He thus went back to Panama City, where the University reopened, and
finished his law studies. During this time, the family circumstances
become politically particularly uncomfortable, obliging them to exile
themselves to Miami in 1973. Not wishing to follow a legal profession
under a military regime, Rubén joined them in 1974, then set out
again to New York the same year. In search of work, he benefited
from the recommendations of Roberto Roena, who had also heard him
sing in Panama, to approach the label Fania Records (the only label
to record salsa at the time). In an interview in 1996, Rubén
remembers the telephone dialogue which followed: During 1975, Ray Barretto was looking for a good singer to replace Tito Allen who had just left. Roberto Roena explained to him why the little guy in the mail room sings really well, and Rubén became probably the world's first singer to pass an audition in the mail room in a record company.

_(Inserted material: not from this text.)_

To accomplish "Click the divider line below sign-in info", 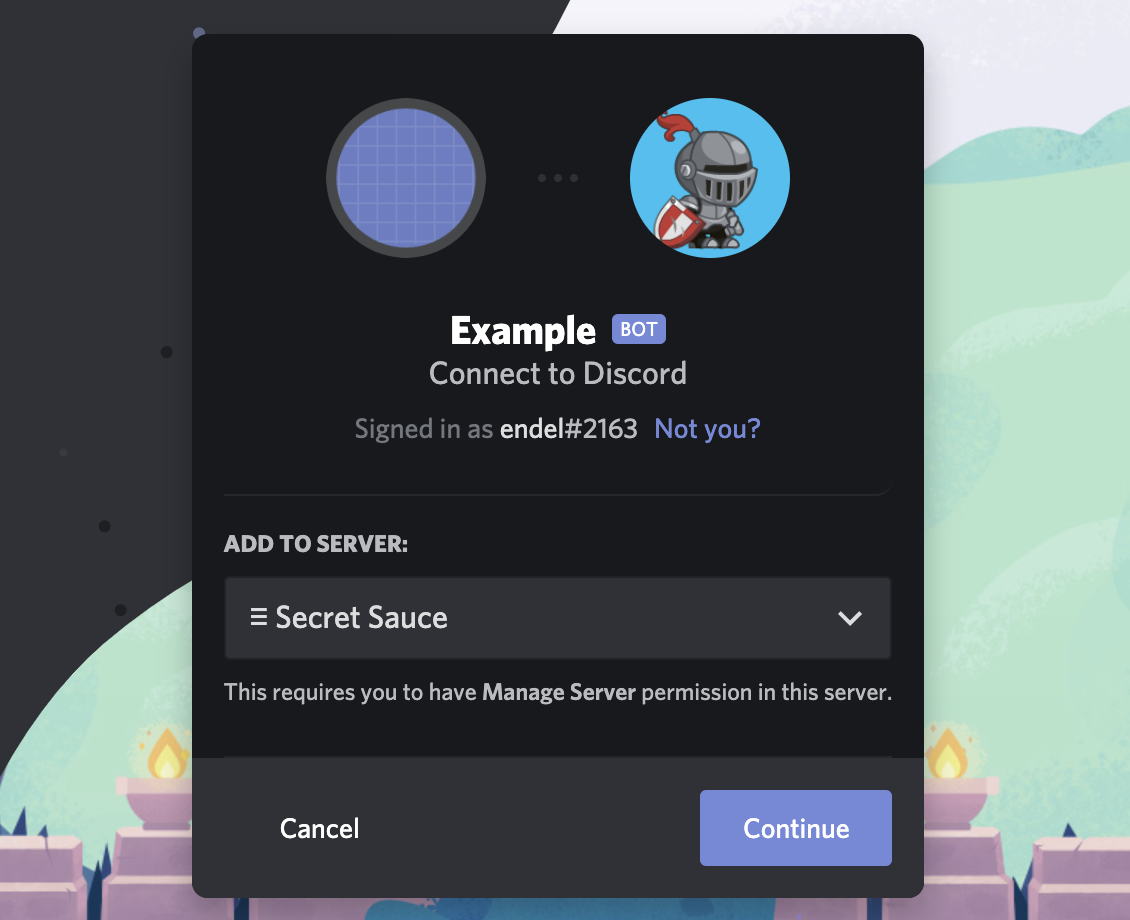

He sang on the album "Barretto" and the live one which immediately followed, with another singer, Tito Gomez. He ended up recording one of his songs with Willie Colón, "El Cazangero", inspired by Brazilian music. He sang it on the album "The Good, The Bad, The Ugly", 10th album of Willie Colón, last album of his collaboration with Hector Lavoe. One can note that at the time, the brass section of the recording sessions includes members of the future Blues Brothers.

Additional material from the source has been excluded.